Sport, 14 maggio 2019

GC nel caos: svastiche e ideologia nazista per l’ultras delle Cavallette

I caotici momenti vissuti a Lucerna domenica hanno messo in evidenza alcune lacune nell’impianto della sicurezza degli zurighesi: Stefan N., il leader della curva, era ben conosciuto dalla società

ZURIGO – Una retrocessione assolutamente meritata sul campo, al termine di una stagione inguardabile. Un sopruso subito dai propri tifosi, il secondo sull’arco dell’intero campionato, che ha fatto drizzare le orecchie non solo alla società ma anche alla polizia che ha deciso di aprire un’inchiesta: le brutte immagini di domenica, quando a Lucerna i tifosi del GC sono entrati in campo a pochi istanti dalla fine della sfida che ha sancito la retrocessione dopo 70 anni delle Cavallette, fanno ancora parlare.

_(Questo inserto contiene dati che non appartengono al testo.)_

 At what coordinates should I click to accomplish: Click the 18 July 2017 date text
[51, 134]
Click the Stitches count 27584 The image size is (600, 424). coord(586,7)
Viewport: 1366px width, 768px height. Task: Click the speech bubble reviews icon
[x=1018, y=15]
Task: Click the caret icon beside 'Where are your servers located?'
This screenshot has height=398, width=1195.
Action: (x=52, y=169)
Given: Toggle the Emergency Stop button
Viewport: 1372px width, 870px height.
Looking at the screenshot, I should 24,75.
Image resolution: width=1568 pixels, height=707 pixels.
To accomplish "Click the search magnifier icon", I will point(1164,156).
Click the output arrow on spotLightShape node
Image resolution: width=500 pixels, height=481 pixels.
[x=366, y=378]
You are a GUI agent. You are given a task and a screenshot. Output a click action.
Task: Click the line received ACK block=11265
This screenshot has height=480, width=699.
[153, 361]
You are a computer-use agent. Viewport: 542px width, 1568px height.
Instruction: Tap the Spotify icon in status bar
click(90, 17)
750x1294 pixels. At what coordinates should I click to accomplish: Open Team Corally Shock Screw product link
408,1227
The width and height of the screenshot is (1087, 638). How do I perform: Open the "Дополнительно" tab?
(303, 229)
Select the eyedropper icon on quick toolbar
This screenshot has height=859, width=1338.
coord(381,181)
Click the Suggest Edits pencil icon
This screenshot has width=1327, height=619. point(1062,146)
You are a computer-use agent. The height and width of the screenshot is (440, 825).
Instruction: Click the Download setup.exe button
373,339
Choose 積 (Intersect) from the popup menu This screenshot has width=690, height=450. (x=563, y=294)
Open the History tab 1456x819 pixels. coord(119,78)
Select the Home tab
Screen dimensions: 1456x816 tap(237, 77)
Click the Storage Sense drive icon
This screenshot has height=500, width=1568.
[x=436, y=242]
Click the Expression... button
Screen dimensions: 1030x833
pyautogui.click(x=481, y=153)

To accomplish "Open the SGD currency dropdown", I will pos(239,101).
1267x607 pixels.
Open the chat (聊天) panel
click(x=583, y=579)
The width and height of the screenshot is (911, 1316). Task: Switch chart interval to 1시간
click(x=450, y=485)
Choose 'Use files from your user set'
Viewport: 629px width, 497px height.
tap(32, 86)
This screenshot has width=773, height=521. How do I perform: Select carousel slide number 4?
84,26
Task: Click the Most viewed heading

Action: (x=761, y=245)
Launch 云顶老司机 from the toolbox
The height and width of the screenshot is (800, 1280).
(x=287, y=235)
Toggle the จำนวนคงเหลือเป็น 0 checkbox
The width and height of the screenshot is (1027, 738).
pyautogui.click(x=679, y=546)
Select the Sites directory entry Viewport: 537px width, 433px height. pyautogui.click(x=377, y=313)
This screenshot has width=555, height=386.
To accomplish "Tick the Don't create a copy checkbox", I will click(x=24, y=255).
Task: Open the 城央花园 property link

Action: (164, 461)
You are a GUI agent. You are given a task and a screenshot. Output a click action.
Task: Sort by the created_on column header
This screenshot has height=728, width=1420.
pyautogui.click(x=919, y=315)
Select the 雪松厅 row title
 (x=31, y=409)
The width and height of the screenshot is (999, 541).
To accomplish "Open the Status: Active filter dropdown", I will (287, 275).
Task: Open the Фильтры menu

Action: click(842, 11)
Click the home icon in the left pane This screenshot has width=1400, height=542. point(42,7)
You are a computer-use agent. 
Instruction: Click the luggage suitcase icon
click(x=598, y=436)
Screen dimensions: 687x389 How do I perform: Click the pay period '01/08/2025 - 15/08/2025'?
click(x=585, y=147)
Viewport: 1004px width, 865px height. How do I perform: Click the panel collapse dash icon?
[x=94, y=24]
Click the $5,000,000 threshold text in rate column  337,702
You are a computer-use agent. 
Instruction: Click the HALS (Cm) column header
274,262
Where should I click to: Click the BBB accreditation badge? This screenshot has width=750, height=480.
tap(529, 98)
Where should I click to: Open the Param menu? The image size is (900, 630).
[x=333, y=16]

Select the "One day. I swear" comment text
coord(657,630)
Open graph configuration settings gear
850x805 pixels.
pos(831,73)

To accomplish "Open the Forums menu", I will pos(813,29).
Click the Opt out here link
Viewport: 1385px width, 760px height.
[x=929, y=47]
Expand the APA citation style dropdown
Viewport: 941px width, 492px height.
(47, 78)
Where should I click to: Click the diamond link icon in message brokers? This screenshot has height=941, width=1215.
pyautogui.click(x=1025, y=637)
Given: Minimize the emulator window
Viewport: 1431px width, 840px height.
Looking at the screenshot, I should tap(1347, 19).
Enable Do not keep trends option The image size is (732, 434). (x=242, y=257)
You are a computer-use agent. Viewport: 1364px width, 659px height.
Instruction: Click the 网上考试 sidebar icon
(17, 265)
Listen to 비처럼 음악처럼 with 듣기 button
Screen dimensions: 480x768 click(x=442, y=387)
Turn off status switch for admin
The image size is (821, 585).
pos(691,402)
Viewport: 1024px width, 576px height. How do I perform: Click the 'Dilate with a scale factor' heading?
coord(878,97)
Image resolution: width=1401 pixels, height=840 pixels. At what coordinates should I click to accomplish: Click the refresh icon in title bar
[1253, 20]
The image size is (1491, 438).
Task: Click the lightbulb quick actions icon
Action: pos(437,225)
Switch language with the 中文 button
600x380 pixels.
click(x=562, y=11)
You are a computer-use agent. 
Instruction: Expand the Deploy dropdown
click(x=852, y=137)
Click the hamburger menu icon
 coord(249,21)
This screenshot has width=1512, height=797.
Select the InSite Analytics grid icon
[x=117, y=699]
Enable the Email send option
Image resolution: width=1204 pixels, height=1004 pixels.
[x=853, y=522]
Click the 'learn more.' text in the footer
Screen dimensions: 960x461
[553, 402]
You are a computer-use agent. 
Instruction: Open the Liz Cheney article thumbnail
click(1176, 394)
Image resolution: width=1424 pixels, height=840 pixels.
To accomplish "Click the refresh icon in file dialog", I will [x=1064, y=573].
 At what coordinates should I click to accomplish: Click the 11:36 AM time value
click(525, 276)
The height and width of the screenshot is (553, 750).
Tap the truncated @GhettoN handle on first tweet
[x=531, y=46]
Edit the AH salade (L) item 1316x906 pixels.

Sì, perché gli ultras che hanno fatto invasione di campo in quel di Lucerna erano guidati da Stefan N.,
noto capo ultras neonazista: l’uomo calvo e tatuato non si è fatto impressionare neanche dalla presenza delle forze dell’ordine, entrando sul terreno da gioco e obbligando i giocatori del GC a togliersi maglie e pantaloncini perché non degni di indossarli.

Stefan N., aveva già partecipato ai disordini di Sion di marzo. Nonostante questo il club gli ha permesso di recarsi a Lucerna.

Stefan N, che ha una grossa svastica tatuata sul petto con tanto di scritta “Honor, Fidelity, Fatherland”, era già conosciuto anche dalla polizia per diversi avvenimenti avvenuti al di fuori dello stadio.